בס״ד
Bereshit – La verdad verdadera
En Simjá Torá, todos suben a la Torá, para mostrar que cada Iehudí tiene parte en la Torá verdadera, porque la verdad de la Torá es acercar y no alejar. Descubrir el punto verdadero de cada Iehudí, incluso de los más alejados, es la verdadera voluntad de Hashem.
Por esto la Torá termina con “…que hizo Moshe frente a todo Israel” y luego comienza con “En el principio creó Elokim…”, ya dijo Jazal (nuestros Sabios de bendita memoria) que el último versículo de la Torá se refiere a cuando Moshé rompió las Tablas de la Ley frente a los ojos de Israel; y sobre el primero nos indicaron que sus letras finales forman la palabra Emet (verdad), explicando que la creación del mundo fue por medio de la verdad, y sobre ella se sostiene el mundo.
Pero Jazal también enseñó que la verdad objetó a que el mundo sea creado, puesto que va a estar lleno de mentira y Hashem la tomo y arrojó a la tierra, como está escrito “y arrojó a la verdad a la tierra…”, y luego Hashem la llamó nuevamente, como esta escrito “…la verdad de la tierra brotará”. De acá aparenta ser que según la verdad, no había que haber creado al mundo, pero según Hashem sí era necesario crearlo.
De acá vemos, que la verdad de Hashem es muy profunda, y que los ángeles que representan la cualidad de la verdad, tampoco llegaron a alcanzarla, y por eso acusaban en contra de la creación del mundo. Pero Hashem no desea una verdad como ésta, que desea alejar a la creación.
Y cuando a uno le parece que, según su verdad, el compañero se está alejando del camino de la verdad, lo estamos alejando más; e incluso con uno mismo, cuando uno sabe que está lleno de fallas y muy lejos de Hashem, tomar esto como la verdad, termina desesperanzándonos y alejándonos aún más. Todo esto, corresponde con la verdad que acuso en contra de la creación del mundo.
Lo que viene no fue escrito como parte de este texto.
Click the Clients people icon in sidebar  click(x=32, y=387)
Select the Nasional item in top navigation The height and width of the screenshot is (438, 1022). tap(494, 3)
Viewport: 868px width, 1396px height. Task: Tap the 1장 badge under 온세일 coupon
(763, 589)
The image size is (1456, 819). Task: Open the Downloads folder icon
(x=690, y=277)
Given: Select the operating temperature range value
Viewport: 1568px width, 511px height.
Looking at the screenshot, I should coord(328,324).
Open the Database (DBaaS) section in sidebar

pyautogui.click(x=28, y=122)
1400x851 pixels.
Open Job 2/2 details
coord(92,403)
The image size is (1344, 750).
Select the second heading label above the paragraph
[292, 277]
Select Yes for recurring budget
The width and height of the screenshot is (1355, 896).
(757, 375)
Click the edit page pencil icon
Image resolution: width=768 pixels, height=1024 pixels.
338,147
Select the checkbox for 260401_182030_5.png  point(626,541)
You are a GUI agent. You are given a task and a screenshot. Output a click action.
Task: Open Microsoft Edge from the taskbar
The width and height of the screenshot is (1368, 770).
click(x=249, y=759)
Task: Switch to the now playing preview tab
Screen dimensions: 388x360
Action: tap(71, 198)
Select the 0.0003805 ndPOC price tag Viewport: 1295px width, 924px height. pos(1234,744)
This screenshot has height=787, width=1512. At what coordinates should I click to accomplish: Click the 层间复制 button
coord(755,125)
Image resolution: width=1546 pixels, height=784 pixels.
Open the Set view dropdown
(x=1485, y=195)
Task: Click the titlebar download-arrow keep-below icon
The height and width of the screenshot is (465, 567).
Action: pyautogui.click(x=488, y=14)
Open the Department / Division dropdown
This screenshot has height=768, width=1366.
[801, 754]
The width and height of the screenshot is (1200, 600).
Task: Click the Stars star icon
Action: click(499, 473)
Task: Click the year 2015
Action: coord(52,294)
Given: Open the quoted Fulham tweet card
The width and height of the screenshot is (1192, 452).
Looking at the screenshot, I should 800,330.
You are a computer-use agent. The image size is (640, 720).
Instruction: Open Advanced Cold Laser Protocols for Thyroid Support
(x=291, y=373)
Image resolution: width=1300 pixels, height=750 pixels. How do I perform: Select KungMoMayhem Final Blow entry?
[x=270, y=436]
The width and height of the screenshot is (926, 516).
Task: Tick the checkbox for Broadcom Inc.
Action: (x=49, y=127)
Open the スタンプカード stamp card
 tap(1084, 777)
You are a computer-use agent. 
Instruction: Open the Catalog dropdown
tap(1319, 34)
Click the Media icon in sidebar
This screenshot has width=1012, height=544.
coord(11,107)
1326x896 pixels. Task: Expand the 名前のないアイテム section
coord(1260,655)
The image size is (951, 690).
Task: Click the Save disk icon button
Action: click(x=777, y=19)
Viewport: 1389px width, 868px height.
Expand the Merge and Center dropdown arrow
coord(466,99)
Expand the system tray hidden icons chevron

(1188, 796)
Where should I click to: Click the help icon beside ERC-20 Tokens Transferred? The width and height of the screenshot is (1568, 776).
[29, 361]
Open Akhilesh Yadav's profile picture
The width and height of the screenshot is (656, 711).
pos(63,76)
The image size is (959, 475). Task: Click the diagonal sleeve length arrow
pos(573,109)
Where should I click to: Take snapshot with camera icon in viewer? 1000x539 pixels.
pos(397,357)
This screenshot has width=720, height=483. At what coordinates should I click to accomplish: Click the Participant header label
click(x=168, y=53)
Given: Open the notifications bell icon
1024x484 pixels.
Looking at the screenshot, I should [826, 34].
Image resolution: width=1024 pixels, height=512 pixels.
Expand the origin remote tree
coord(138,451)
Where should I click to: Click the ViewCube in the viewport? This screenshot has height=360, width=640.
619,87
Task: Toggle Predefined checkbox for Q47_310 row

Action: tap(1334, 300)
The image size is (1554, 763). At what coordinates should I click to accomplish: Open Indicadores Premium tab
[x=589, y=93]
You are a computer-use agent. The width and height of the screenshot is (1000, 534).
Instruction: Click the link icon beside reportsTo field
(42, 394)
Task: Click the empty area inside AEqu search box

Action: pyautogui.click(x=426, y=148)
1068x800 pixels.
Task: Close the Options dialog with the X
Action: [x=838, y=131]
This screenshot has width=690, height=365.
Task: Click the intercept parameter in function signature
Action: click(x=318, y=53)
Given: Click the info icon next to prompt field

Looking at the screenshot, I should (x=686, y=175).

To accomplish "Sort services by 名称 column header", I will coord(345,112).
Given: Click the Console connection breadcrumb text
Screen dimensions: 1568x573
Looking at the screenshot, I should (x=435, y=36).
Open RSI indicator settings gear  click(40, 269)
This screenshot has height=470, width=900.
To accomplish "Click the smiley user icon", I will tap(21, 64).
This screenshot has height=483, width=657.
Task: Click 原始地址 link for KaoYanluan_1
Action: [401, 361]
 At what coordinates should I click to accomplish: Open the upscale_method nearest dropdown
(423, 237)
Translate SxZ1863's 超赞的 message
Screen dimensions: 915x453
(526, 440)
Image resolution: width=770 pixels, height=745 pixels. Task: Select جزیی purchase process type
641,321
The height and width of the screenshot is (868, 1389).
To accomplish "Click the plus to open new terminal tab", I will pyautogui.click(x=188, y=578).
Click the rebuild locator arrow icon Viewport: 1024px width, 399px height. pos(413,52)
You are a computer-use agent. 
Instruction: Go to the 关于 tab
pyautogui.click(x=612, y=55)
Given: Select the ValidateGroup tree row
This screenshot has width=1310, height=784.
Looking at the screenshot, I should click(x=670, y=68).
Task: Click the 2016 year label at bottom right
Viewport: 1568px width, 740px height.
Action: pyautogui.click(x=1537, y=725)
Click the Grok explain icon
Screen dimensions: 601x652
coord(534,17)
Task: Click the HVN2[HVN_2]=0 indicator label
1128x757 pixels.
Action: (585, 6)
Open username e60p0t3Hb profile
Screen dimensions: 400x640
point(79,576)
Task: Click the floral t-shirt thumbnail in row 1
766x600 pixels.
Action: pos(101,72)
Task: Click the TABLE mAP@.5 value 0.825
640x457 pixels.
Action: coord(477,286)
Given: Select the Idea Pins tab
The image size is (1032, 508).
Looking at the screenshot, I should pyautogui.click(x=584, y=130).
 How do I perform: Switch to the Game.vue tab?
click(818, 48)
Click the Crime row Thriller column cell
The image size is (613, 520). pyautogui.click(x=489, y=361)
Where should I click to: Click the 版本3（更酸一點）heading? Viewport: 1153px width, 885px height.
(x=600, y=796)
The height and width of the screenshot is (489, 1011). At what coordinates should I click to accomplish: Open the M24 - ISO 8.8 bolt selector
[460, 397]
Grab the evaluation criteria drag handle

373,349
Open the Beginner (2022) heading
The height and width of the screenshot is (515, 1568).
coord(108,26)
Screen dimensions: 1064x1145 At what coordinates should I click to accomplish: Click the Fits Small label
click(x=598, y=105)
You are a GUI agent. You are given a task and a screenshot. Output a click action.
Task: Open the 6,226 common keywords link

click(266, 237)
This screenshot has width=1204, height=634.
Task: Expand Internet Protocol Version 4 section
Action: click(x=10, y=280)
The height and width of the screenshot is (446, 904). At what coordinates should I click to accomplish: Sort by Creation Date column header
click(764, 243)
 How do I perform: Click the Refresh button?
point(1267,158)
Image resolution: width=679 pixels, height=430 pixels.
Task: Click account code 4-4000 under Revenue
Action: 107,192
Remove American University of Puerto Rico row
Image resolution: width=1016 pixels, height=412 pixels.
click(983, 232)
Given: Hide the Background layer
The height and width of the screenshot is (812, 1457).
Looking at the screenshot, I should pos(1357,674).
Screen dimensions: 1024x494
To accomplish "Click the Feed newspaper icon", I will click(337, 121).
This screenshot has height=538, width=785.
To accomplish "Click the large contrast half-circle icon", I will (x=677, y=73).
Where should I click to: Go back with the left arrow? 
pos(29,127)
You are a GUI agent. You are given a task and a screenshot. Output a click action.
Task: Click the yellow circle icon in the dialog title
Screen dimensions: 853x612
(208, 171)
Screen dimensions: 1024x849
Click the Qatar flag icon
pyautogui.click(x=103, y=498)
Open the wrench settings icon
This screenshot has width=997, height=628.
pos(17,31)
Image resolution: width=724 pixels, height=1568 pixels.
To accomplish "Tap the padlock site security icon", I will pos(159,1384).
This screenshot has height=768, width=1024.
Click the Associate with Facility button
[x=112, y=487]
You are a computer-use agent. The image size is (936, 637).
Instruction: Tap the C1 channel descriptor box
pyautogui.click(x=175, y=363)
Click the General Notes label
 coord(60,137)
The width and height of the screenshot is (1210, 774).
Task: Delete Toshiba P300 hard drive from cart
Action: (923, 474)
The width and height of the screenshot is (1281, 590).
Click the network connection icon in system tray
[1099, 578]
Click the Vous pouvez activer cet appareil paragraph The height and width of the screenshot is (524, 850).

Pero Hashem no quiere una verdad como ésta, y por esto la arrojó de frente a Él, ya que Hashem quiere la verdad que acerca y no la que aleja, y cuando uno se fortalece y llega a ser meritorio de lograr, aunque sea, un punto de verdad, es muy preciado frente a Hashem, más que cualquier otra cosa, ya que para esto fue la creación.
Y esto es lo que hizo Moshe, cuando vio que Israel pecó con el becerro de oro y que, según la verdad de la Torá y de las Tablas de la Ley, debía ser exterminado, porque Moshe supo y comprendió que Hashem no quería una verdad como ésta y que Su compasión es mucha y lo principal del mundo es Israel; entonces arrojó las Tablas, que representan la verdad, en representación de “y arrojó a la verdad a la tierra…” e insistió mucho en Tefilá (plegaria) hasta que Hashem perdonó a Israel y le ordenó tallar las segundas Tablas, representando “…la verdad de la tierra brotará”.
Por eso, luego de “…que hizo Moshe frente a todo Israel”, la Torá comienza enseguida con “En el principio creó Elokim…”, porque ambos versículos son la misma idea, para mostrarnos que ésta es la verdad verdadera, cuando solo sabemos que estamos lejos y no nos alejamos más por la verdad, sino que comenzamos de nuevo a acercarnos a Él, desde el lugar que estamos, porque “los favores de Hashem no se acabaron, no tiene límite su compasión” y cada día y a cada instante la persona puede comenzar acercarse a Hashem.